The clergyman deplores "denominational scrambles" and "broken brotherhoods," but how much more profitably might he not dwell upon those immortal points of unity which comprise our Master's teachings, his instructions to his disciples whom he sent to preach the kingdom of God and to heal the sick, and to the other seventy whom he appointed to the same work, and finally his undying promise that "these signs shall follow them that believe." Could there be any greater promises than those in which all followers of the Christ believe, promises of eternal life, of the efficacy of the prayer of the righteous, and that of Jesus, "Ye shall know the truth, and the truth shall make you free"—free from the bondage of sin, disease, grief, poverty, and death?

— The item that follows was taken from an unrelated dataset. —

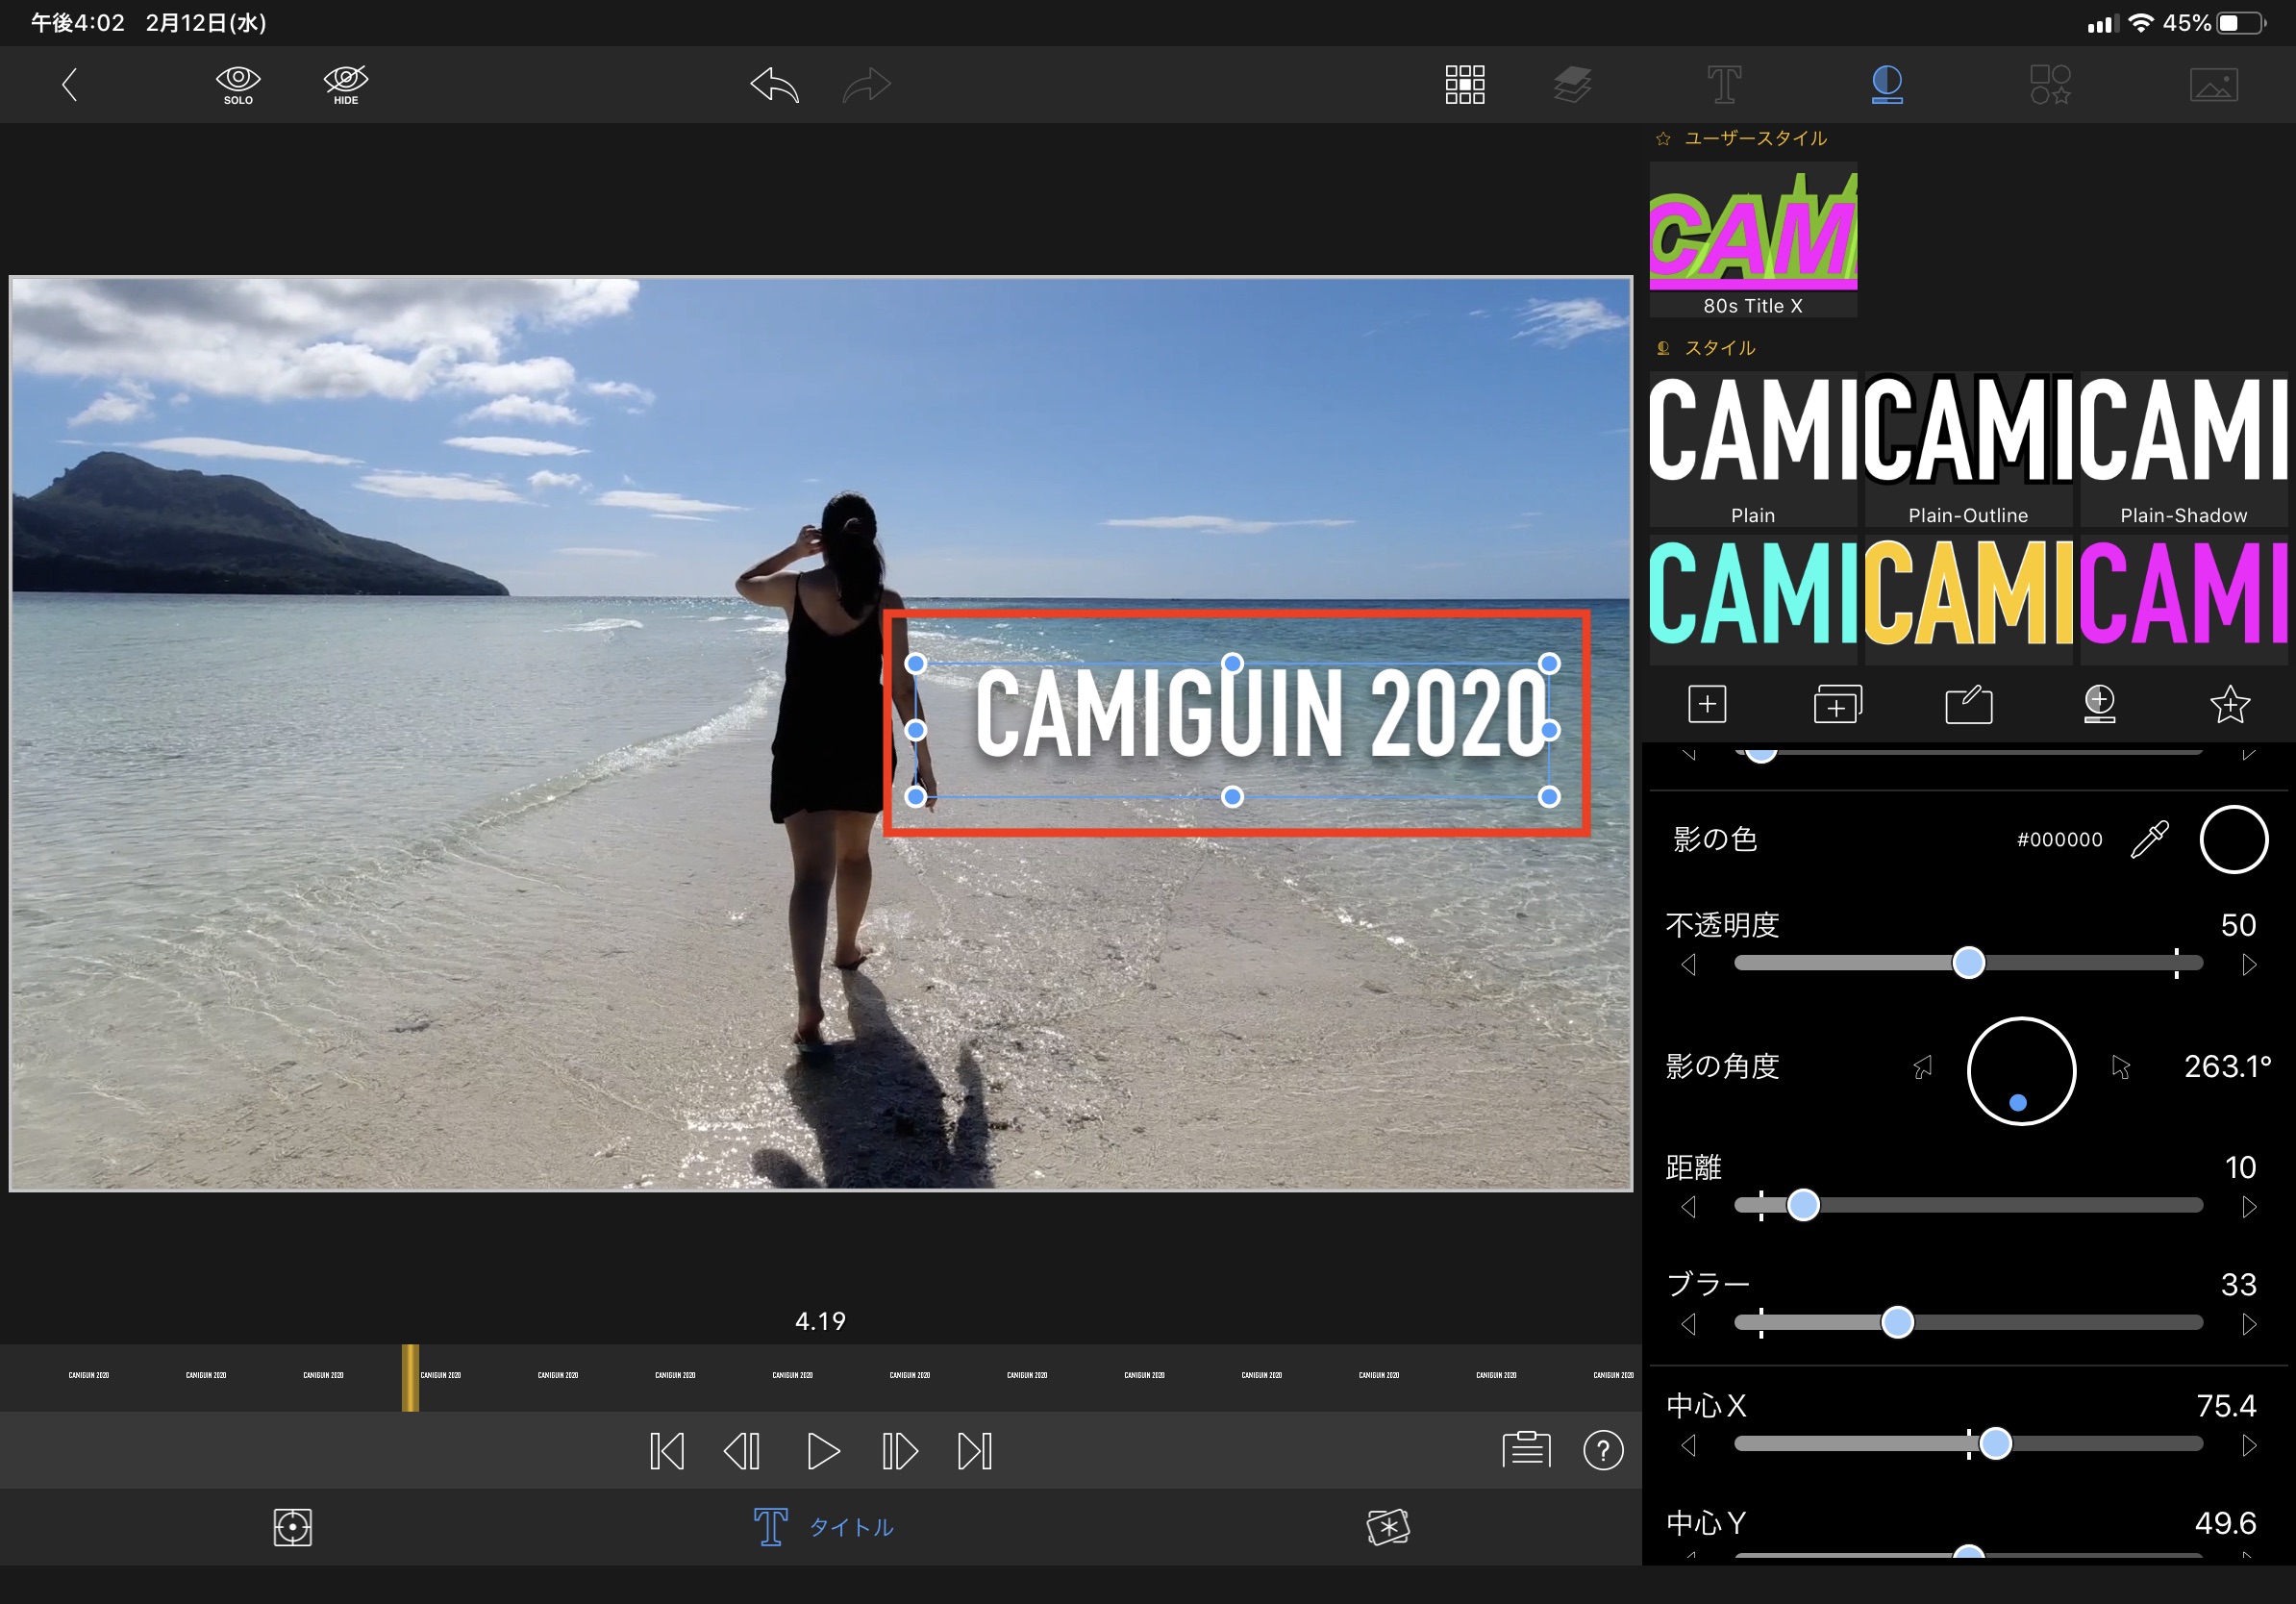This screenshot has width=2296, height=1604.
Task: Open the help question mark
Action: click(x=1603, y=1451)
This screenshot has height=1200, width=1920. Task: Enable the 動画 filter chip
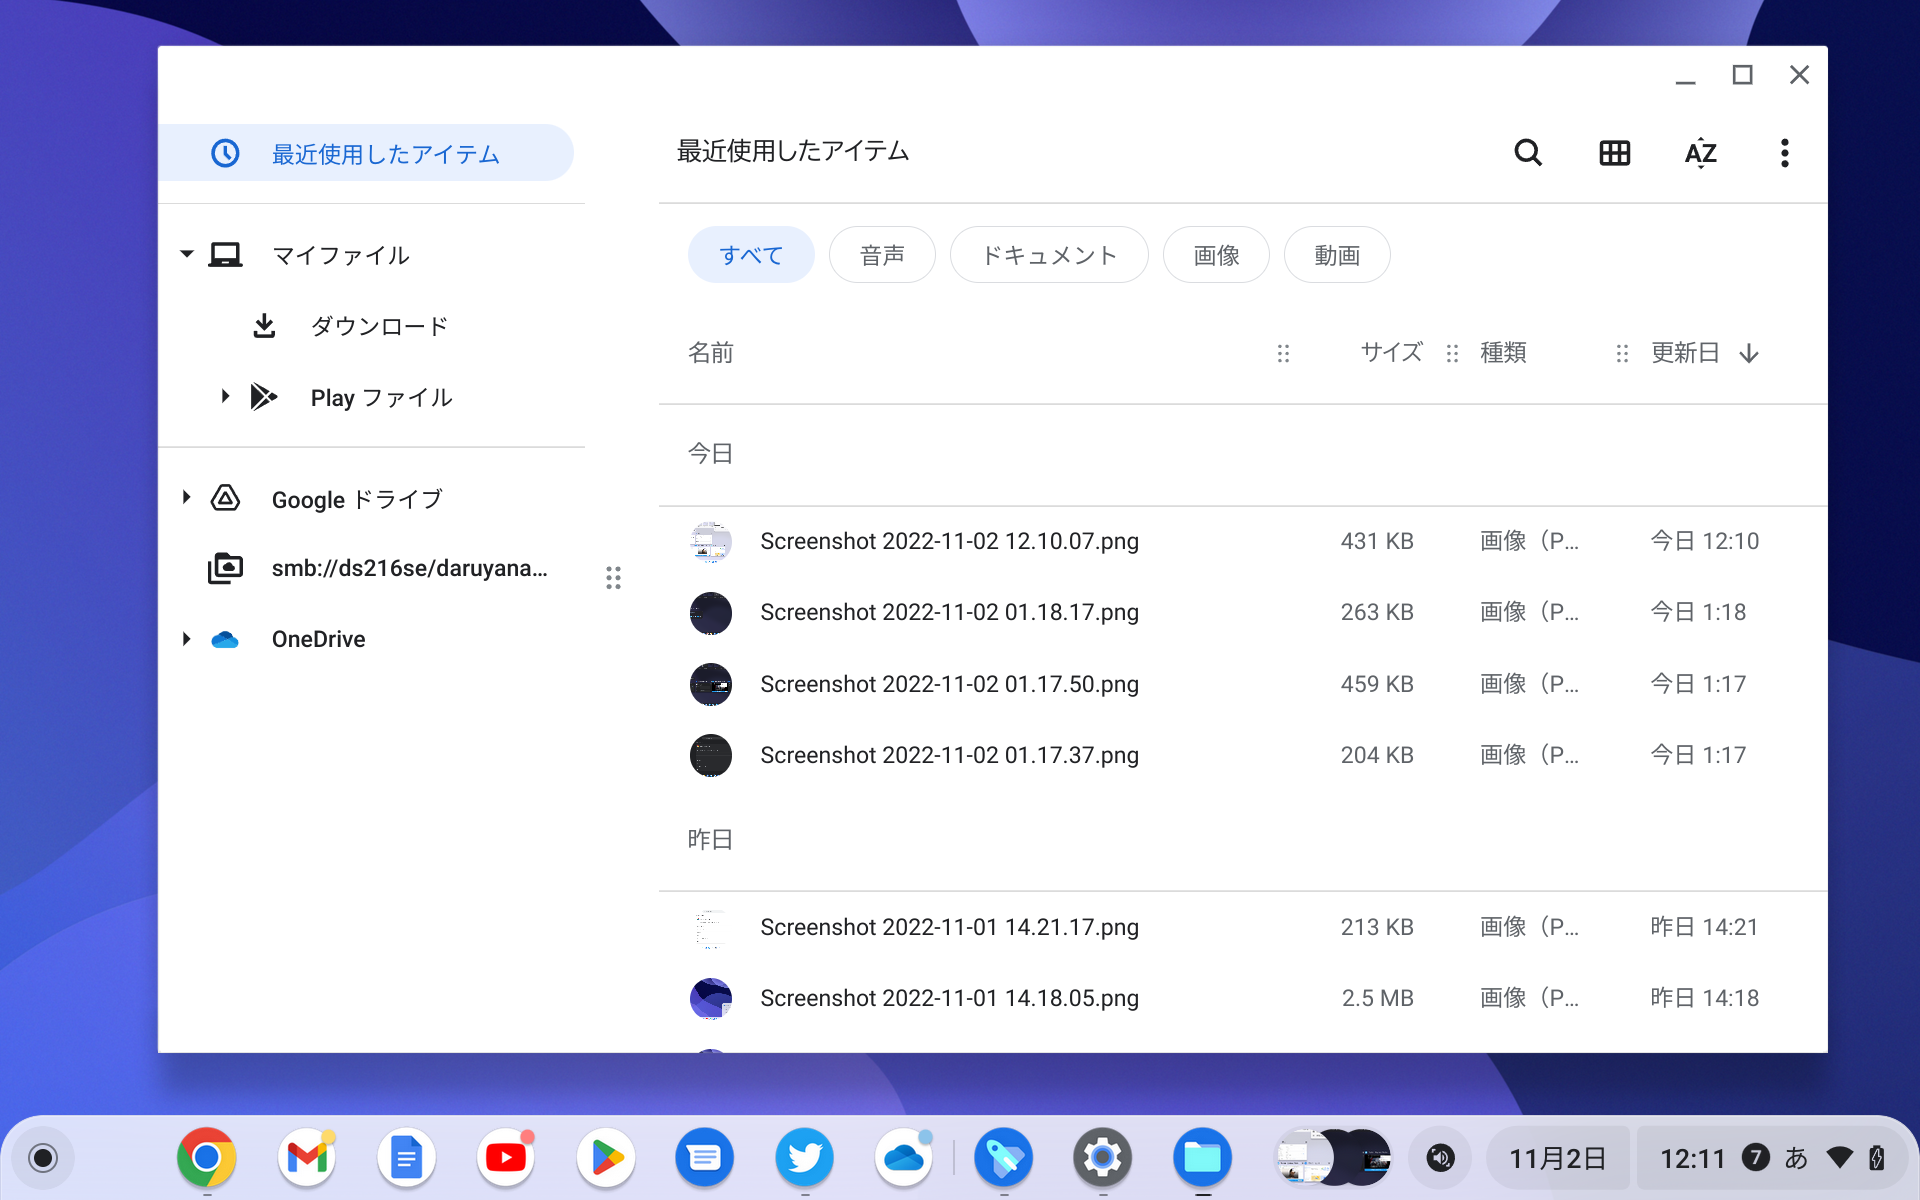coord(1336,255)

As Christians we profess to believe that God can heal us of our every ill; but how many of us break the First Commandment by making a god of materiality and vainly seeking to endow matter with the divine power and nature! How grateful are those of us who have learned the truth about God and man in His image and likeness, to the beloved woman who rediscovered the laws by which Jesus healed the sick and the sinning, and restored primitive Christianity to this age! Thousands testify weekly in Christian Science churches and in the Christian Science periodicals to recovery from every ill to which the flesh is heir, and to the overcoming of other discordant conditions.

"Our unity with churches of other denominations must rest on the spirit of Christ calling us together," wrote Mrs. Eddy, the Discoverer and Founder of Christian Science, in "Pulpit and Press" (p. 21), as long ago as 1895, and she continued (p. 22): "All Christian churches have one bond of unity, one nucleus or point of convergence, one prayer,—the Lord's Prayer. It is matter for rejoicing that we unite in love, and in this sacred petition with every praying assembly on earth,—'Thy kingdom come. Thy will be done in earth, as it is in heaven. When the doctrinal barriers between the churches are broken, and the bonds of peace are cemented by spiritual understanding and love, there will be unity of spirit, and the healing power of Christ, Truth, will prevail. Then shall Zion have put on her most beautiful garments, and her waste places have budded and blossomed as the rose."A correction was made in the February 22, 1930 Sentinel: ""On page 429 of the Sentinel for February 1, part of a quotation from page 22 of 'Pulpit and Press,' by Mrs. Eddy, was printed without quotation marks."